→ Task directions:
Extract precisely the lines of the entries below, from the first line through the line containing "El Diablo y el Padre Amorth (43, 1015)".

→ Source material:
BEGIN

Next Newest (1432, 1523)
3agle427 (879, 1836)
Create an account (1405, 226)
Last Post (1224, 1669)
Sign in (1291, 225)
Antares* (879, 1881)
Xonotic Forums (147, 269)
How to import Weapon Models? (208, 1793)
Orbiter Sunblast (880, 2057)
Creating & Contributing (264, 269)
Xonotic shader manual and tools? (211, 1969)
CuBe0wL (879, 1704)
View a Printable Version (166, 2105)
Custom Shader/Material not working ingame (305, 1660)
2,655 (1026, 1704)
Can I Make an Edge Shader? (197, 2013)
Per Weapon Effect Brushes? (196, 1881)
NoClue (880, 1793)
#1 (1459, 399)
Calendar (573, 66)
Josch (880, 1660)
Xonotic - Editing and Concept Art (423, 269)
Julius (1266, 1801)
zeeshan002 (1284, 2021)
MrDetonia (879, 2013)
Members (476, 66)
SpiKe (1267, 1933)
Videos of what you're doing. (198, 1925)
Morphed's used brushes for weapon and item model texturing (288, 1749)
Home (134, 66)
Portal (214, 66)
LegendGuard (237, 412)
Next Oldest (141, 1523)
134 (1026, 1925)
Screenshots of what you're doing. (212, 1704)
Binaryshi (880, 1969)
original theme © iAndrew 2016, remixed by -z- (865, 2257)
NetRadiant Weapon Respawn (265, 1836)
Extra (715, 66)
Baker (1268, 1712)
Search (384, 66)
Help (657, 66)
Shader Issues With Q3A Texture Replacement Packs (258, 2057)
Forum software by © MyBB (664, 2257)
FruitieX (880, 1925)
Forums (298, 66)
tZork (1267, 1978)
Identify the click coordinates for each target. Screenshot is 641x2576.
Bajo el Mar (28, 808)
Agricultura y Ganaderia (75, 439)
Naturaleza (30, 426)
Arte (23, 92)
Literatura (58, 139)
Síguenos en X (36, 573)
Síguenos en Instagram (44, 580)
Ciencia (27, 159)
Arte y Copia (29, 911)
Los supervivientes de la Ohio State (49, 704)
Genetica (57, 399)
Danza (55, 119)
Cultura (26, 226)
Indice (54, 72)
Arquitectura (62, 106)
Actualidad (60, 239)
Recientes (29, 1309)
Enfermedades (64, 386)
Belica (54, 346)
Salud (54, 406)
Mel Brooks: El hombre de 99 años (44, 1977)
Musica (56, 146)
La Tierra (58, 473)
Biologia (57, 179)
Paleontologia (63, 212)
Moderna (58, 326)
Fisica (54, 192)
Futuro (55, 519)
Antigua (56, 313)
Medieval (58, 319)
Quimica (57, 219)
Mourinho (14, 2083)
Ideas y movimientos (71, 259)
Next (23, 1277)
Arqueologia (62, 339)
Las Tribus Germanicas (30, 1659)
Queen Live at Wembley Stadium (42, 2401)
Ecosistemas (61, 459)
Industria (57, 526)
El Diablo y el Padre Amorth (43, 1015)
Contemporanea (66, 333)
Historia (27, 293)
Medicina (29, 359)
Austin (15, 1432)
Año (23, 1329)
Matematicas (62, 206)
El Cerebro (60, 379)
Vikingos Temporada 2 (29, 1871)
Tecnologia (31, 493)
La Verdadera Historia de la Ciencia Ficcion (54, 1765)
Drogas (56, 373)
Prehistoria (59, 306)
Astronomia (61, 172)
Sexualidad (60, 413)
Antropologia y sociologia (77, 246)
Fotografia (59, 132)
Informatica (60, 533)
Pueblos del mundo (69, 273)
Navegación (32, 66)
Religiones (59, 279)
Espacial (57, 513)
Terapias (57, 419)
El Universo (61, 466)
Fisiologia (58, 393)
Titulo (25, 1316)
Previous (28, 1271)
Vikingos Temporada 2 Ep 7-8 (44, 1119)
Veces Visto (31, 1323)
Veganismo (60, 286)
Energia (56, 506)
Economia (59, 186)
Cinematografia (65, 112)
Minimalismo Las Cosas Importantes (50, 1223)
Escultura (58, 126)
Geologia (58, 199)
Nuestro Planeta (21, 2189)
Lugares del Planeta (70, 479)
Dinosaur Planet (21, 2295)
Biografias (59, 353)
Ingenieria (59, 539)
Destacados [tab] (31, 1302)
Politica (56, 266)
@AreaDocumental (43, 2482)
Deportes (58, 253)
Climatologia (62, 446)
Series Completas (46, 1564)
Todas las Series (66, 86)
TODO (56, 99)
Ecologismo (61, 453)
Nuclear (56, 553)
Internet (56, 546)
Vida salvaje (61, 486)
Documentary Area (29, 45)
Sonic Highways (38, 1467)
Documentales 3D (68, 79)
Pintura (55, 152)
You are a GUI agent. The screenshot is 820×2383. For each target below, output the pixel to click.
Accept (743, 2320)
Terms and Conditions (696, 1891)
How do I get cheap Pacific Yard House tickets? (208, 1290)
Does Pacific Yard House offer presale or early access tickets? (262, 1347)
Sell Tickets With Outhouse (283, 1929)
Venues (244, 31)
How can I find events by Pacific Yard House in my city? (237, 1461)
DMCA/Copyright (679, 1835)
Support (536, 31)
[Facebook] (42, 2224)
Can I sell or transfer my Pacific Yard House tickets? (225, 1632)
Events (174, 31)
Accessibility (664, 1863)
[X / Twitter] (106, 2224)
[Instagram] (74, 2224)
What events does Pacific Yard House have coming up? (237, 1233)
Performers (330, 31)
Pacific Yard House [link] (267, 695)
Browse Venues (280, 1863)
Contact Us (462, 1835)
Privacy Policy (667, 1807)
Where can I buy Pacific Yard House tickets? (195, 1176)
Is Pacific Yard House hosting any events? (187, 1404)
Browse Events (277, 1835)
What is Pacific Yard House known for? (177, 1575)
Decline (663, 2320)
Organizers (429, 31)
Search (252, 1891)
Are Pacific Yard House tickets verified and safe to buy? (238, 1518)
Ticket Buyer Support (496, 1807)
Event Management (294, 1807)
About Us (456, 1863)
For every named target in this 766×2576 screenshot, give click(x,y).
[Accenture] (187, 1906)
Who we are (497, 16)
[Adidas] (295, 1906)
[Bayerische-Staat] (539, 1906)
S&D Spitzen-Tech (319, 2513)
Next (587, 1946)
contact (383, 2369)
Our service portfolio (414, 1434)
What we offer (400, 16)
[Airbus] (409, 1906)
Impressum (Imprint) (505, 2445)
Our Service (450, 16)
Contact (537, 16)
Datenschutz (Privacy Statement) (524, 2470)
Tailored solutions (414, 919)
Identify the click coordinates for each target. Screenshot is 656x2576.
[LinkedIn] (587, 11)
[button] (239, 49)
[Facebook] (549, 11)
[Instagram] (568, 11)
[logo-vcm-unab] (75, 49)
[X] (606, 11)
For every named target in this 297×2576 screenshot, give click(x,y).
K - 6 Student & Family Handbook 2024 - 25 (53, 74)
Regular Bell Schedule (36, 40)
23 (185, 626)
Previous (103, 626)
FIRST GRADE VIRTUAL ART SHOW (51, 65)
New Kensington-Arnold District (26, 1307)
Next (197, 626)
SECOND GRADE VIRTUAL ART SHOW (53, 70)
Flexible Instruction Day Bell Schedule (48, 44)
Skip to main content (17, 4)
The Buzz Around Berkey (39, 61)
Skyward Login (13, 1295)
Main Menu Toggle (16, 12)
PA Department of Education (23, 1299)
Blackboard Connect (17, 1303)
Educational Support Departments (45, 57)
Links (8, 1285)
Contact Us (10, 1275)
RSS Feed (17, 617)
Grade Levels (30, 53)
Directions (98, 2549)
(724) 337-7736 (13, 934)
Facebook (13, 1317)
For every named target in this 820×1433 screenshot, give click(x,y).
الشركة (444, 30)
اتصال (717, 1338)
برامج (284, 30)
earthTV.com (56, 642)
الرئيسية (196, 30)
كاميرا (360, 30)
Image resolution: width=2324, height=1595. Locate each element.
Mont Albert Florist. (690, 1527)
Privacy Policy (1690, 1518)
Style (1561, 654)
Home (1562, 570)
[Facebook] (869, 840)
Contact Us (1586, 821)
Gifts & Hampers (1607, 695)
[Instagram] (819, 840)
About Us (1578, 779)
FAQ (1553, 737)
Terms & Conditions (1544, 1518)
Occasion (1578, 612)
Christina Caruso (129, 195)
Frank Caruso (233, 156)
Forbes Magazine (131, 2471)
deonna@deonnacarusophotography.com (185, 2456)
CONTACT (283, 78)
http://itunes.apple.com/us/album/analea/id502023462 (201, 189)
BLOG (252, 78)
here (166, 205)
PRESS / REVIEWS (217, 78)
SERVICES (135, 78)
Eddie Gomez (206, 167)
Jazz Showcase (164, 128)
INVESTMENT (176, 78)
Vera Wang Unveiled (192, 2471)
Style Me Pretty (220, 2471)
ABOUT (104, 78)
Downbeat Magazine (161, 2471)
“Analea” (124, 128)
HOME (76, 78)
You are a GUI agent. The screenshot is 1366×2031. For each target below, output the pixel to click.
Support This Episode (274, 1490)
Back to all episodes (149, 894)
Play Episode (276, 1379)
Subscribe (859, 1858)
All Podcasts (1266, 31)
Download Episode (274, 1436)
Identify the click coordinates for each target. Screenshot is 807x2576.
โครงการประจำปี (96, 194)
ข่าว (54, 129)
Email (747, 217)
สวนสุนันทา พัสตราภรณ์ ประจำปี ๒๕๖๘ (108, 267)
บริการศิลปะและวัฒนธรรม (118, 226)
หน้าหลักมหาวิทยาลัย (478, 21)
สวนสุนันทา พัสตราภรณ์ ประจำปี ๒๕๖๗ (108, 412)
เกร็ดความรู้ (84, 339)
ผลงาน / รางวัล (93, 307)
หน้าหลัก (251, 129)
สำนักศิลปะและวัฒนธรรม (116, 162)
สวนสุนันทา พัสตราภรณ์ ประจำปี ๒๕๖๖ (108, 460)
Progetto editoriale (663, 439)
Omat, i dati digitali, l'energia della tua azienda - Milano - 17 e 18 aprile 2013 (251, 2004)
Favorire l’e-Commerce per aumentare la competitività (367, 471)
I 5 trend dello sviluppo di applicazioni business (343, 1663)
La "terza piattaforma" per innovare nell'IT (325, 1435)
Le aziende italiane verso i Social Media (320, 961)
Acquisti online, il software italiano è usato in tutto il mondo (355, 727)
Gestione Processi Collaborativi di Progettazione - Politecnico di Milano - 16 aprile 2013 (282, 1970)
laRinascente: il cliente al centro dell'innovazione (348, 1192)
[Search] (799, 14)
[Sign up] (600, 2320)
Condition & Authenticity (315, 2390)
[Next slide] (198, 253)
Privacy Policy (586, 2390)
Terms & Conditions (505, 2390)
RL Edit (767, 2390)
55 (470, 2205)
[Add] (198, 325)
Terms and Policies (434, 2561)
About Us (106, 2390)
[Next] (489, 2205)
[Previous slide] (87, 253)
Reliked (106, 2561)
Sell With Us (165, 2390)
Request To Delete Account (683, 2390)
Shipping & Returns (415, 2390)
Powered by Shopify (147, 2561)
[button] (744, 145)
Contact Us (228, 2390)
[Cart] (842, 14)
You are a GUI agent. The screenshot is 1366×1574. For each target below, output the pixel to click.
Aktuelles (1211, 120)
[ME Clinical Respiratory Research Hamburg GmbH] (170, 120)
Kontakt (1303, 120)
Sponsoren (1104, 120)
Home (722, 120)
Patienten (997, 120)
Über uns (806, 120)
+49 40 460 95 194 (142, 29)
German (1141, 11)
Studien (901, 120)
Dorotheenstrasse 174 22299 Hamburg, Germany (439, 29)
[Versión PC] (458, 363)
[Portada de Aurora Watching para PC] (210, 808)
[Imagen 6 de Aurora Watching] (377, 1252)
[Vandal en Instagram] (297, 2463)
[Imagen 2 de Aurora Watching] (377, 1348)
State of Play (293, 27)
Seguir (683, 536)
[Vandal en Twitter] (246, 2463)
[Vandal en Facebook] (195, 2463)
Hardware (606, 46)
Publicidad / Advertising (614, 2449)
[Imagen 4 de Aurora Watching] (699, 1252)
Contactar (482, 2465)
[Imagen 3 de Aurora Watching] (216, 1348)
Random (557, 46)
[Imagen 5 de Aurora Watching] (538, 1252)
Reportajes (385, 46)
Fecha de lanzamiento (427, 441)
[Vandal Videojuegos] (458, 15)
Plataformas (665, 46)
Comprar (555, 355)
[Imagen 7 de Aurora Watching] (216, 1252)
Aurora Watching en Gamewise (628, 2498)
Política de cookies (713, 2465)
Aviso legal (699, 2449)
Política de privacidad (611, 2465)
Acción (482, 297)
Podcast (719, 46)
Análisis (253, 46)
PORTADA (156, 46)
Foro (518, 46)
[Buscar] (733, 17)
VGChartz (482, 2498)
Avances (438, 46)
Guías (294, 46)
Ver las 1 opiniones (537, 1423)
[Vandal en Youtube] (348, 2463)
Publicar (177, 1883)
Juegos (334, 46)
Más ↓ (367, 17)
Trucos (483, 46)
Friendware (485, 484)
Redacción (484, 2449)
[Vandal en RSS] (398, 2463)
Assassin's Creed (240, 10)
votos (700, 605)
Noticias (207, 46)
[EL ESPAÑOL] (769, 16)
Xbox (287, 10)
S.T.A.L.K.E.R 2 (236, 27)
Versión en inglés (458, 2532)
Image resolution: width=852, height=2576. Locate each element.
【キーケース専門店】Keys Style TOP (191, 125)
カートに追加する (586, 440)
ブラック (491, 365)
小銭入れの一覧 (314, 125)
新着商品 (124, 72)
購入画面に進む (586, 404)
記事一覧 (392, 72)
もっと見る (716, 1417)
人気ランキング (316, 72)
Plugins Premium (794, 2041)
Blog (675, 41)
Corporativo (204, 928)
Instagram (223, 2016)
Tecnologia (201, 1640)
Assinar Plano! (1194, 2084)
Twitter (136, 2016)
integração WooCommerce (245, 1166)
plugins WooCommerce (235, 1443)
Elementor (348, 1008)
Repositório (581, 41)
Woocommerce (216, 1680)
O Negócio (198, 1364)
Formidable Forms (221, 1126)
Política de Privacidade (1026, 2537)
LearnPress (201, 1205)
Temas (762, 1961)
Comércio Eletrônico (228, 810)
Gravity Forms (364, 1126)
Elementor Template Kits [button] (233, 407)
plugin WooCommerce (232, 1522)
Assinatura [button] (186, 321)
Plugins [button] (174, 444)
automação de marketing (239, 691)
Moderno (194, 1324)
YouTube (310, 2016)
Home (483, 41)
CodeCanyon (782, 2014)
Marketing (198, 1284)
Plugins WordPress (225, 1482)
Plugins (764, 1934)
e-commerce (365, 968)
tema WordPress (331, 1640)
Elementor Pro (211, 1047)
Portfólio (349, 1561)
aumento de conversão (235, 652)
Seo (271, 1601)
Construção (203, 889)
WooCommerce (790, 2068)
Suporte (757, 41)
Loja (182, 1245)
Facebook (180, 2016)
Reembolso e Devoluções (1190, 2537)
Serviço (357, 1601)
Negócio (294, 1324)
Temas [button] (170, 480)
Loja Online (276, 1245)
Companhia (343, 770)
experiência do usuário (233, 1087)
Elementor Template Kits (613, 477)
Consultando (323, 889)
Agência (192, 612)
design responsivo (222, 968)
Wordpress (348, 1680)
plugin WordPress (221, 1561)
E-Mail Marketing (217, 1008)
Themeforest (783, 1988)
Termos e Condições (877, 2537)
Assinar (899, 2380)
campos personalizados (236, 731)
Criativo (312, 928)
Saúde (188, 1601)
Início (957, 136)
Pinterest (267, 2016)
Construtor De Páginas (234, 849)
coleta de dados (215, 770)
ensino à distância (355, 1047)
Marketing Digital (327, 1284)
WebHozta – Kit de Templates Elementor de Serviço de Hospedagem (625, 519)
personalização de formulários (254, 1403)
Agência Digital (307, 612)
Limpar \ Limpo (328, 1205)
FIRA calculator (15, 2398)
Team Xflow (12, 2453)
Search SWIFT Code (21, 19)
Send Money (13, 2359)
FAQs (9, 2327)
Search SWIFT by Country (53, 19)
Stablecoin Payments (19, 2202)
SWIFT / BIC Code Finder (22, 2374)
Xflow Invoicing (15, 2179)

END

→ Your solution:
Next Newest (1432, 1523)
3agle427 (879, 1836)
Create an account (1405, 226)
Last Post (1224, 1669)
Sign in (1291, 225)
Antares* (879, 1881)
Xonotic Forums (147, 269)
How to import Weapon Models? (208, 1793)
Orbiter Sunblast (880, 2057)
Creating & Contributing (264, 269)
Xonotic shader manual and tools? (211, 1969)
CuBe0wL (879, 1704)
View a Printable Version (166, 2105)
Custom Shader/Material not working ingame (305, 1660)
2,655 (1026, 1704)
Can I Make an Edge Shader? (197, 2013)
Per Weapon Effect Brushes? (196, 1881)
NoClue (880, 1793)
#1 (1459, 399)
Calendar (573, 66)
Josch (880, 1660)
Xonotic - Editing and Concept Art (423, 269)
Julius (1266, 1801)
zeeshan002 (1284, 2021)
MrDetonia (879, 2013)
Members (476, 66)
SpiKe (1267, 1933)
Videos of what you're doing. (198, 1925)
Morphed's used brushes for weapon and item model texturing (288, 1749)
Home (134, 66)
Portal (214, 66)
LegendGuard (237, 412)
Next Oldest (141, 1523)
134 (1026, 1925)
Screenshots of what you're doing. (212, 1704)
Binaryshi (880, 1969)
original theme © iAndrew 2016, remixed by -z- (865, 2257)
NetRadiant Weapon Respawn (265, 1836)
Extra (715, 66)
Baker (1268, 1712)
Search (384, 66)
Help (657, 66)
Shader Issues With Q3A Texture Replacement Packs (258, 2057)
Forum software by © MyBB (664, 2257)
FruitieX (880, 1925)
Forums (298, 66)
tZork (1267, 1978)
Identify the click coordinates for each target. Screenshot is 641x2576.
Bajo el Mar (28, 808)
Agricultura y Ganaderia (75, 439)
Naturaleza (30, 426)
Arte (23, 92)
Literatura (58, 139)
Síguenos en X (36, 573)
Síguenos en Instagram (44, 580)
Ciencia (27, 159)
Arte y Copia (29, 911)
Los supervivientes de la Ohio State (49, 704)
Genetica (57, 399)
Danza (55, 119)
Cultura (26, 226)
Indice (54, 72)
Arquitectura (62, 106)
Actualidad (60, 239)
Recientes (29, 1309)
Enfermedades (64, 386)
Belica (54, 346)
Salud (54, 406)
Mel Brooks: El hombre de 99 años (44, 1977)
Musica (56, 146)
La Tierra (58, 473)
Biologia (57, 179)
Paleontologia (63, 212)
Moderna (58, 326)
Fisica (54, 192)
Futuro (55, 519)
Antigua (56, 313)
Medieval (58, 319)
Quimica (57, 219)
Mourinho (14, 2083)
Ideas y movimientos (71, 259)
Next (23, 1277)
Arqueologia (62, 339)
Las Tribus Germanicas (30, 1659)
Queen Live at Wembley Stadium (42, 2401)
Ecosistemas (61, 459)
Industria (57, 526)
El Diablo y el Padre Amorth (43, 1015)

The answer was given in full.